* Task prompt
Exclude the pictures and retype the entries as written.

* Data to use
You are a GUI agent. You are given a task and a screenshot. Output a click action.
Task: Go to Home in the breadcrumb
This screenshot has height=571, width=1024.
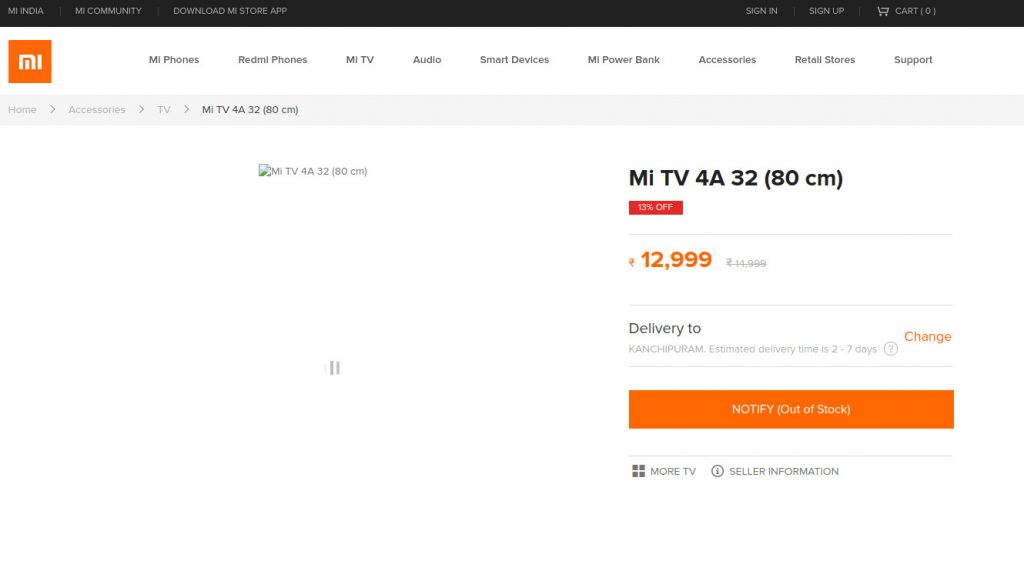click(x=22, y=110)
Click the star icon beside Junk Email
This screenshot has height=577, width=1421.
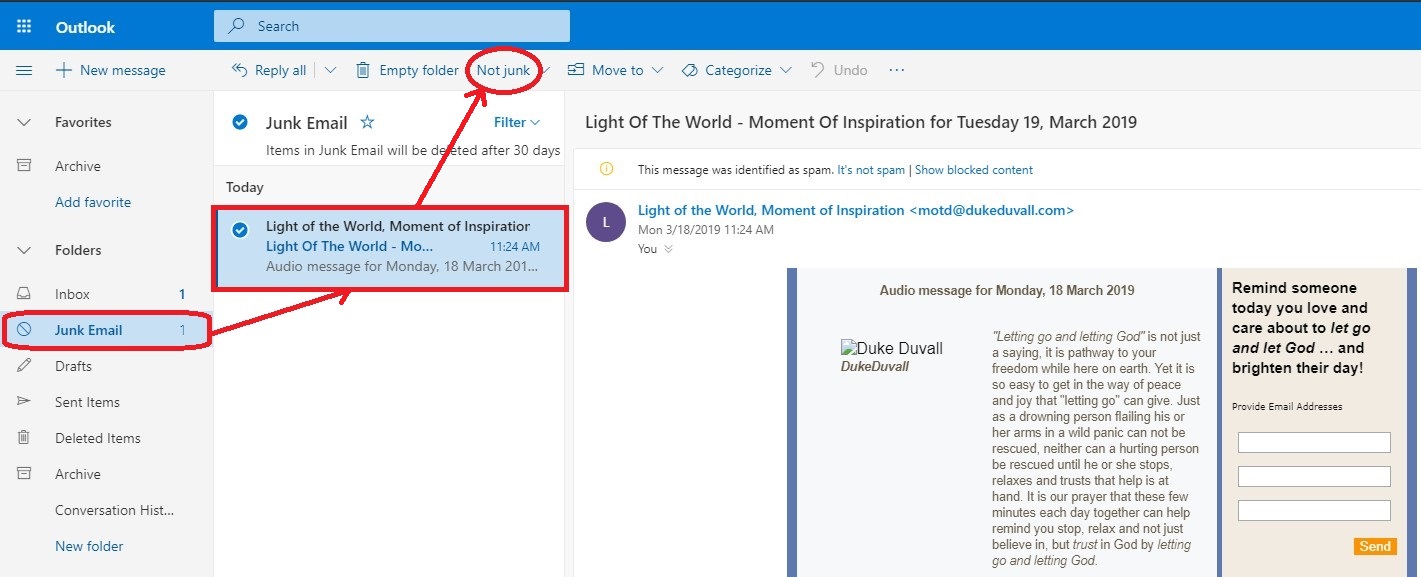tap(367, 122)
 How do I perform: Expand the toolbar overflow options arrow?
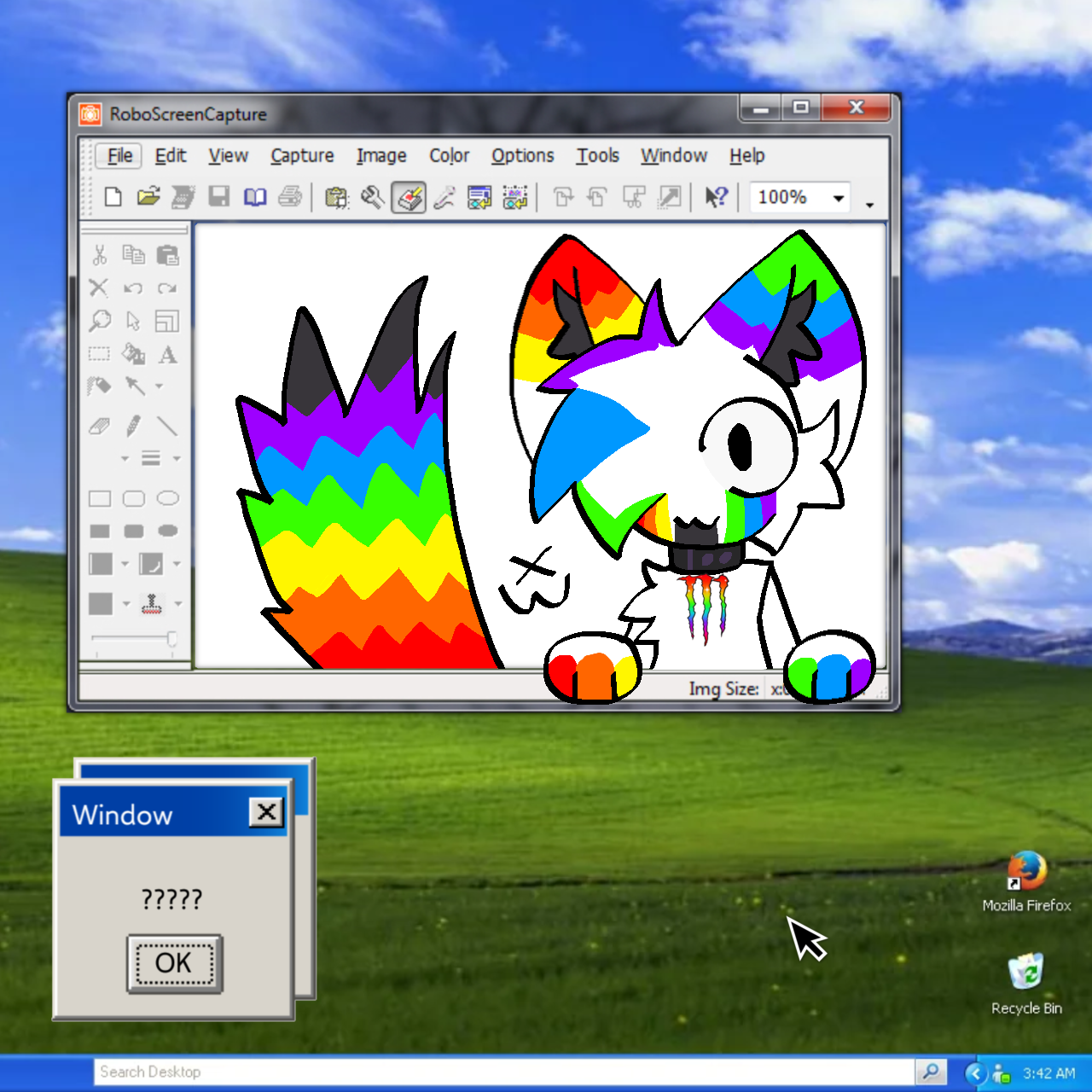pos(869,205)
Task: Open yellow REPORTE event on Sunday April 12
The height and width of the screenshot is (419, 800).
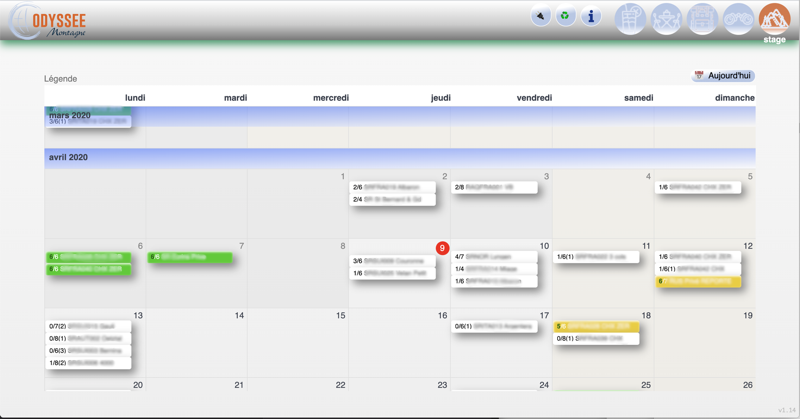Action: coord(698,281)
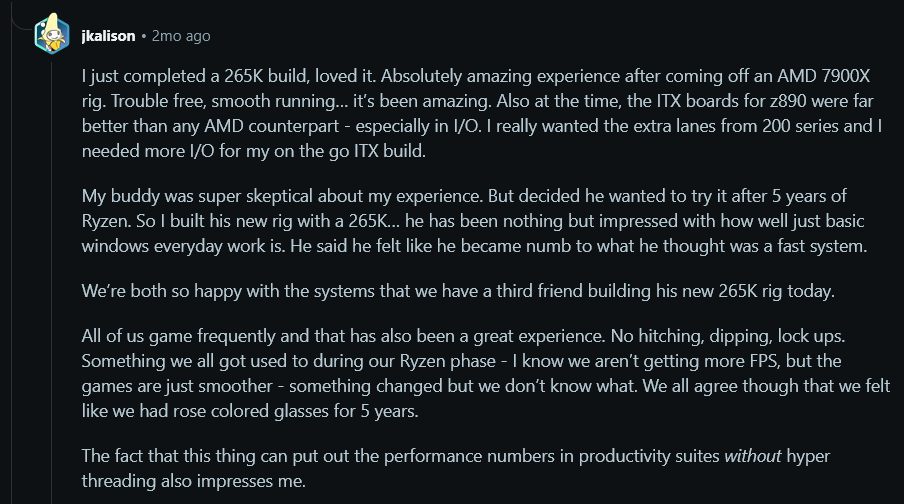Click the paragraph starting "All of us game frequently"
Image resolution: width=904 pixels, height=504 pixels.
point(485,373)
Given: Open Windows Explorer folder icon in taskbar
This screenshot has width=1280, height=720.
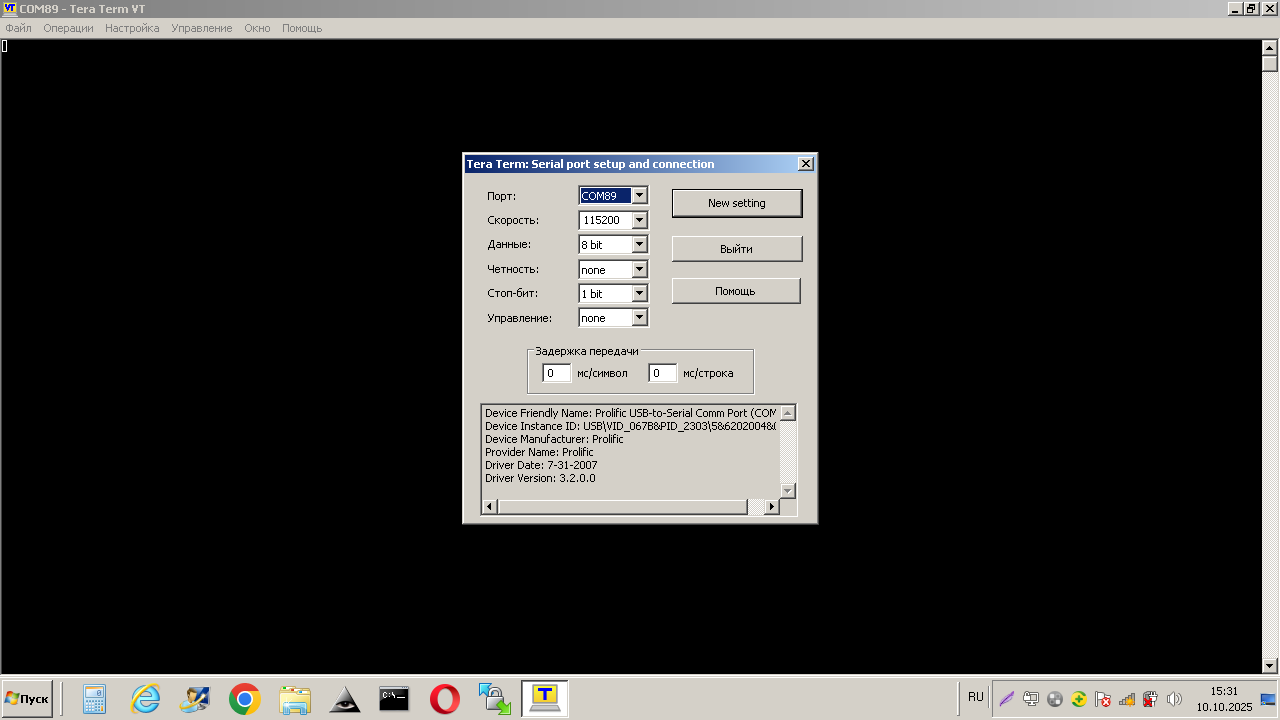Looking at the screenshot, I should [x=295, y=699].
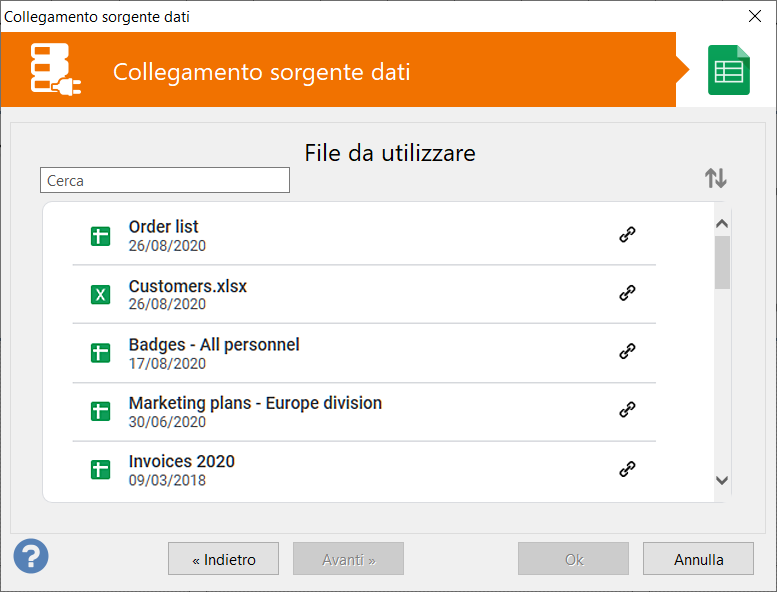Screen dimensions: 777x592
Task: Select the Invoices 2020 spreadsheet
Action: 364,470
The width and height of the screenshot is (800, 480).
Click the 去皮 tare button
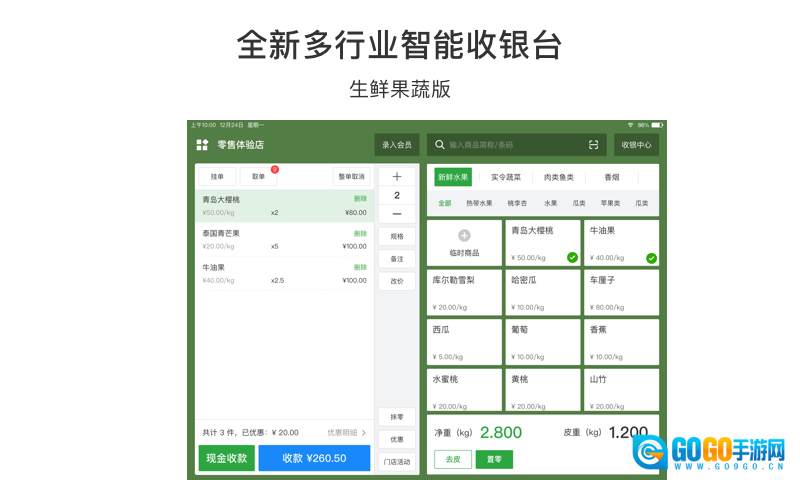coord(452,460)
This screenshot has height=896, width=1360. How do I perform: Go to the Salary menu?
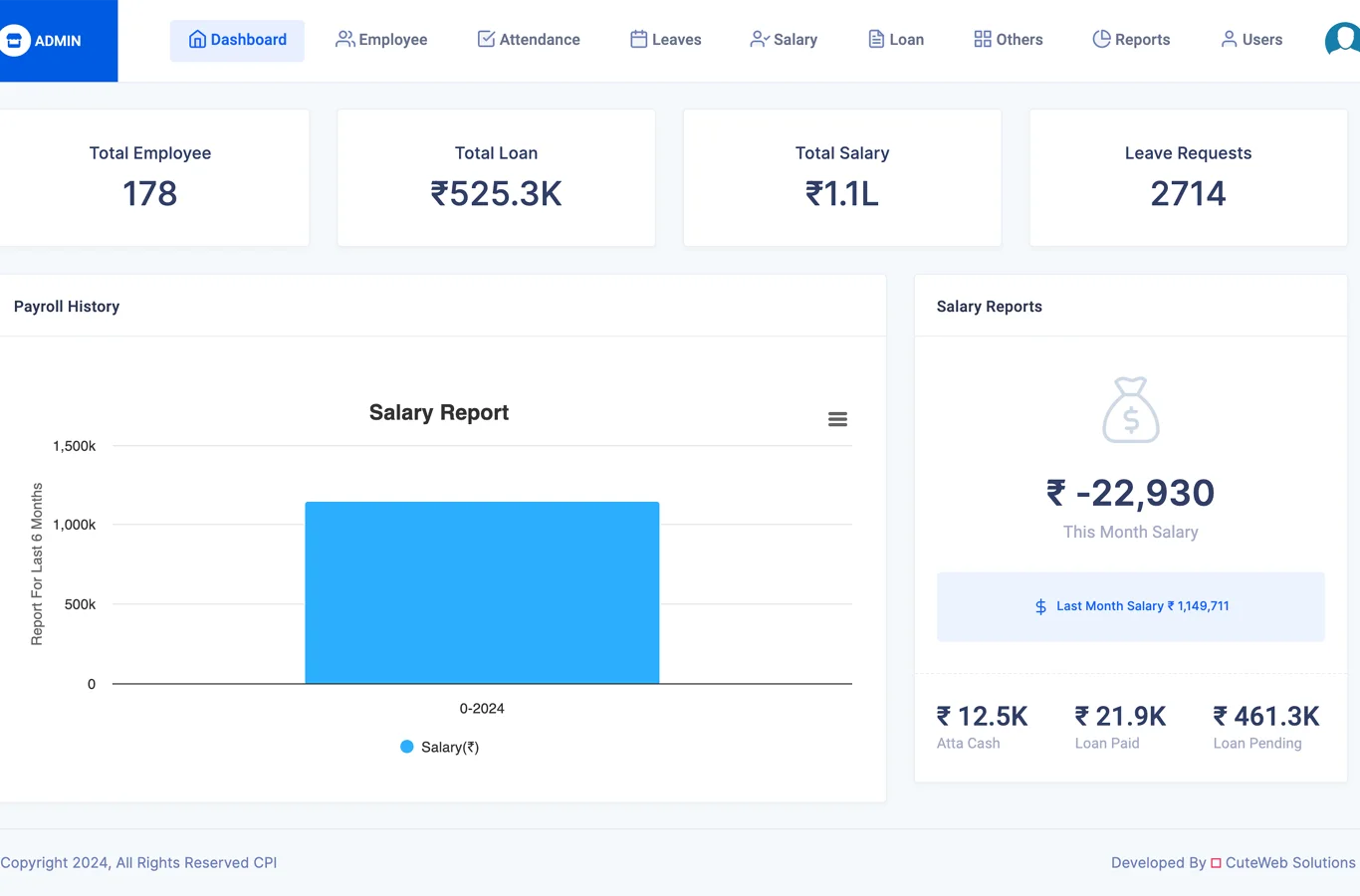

* Output below
You are a GUI agent. You are given a task and a screenshot. Output a click action.
Task: Go to Home in the breadcrumb
This screenshot has height=571, width=1024.
click(x=22, y=110)
Click the star icon beside Junk Email
This screenshot has height=577, width=1421.
tap(367, 122)
 How do I perform: Expand the toolbar overflow options arrow?
pos(869,205)
Task: Open yellow REPORTE event on Sunday April 12
The height and width of the screenshot is (419, 800).
Action: coord(698,281)
Click the paragraph starting "All of us game frequently"
Image resolution: width=904 pixels, height=504 pixels.
point(485,373)
Given: Open Windows Explorer folder icon in taskbar
This screenshot has width=1280, height=720.
Looking at the screenshot, I should [x=295, y=699].
Screen dimensions: 777x592
Task: Select the Invoices 2020 spreadsheet
Action: 364,470
The width and height of the screenshot is (800, 480).
Click the 去皮 tare button
coord(452,460)
This screenshot has height=896, width=1360. How do I perform: Go to the Salary menu?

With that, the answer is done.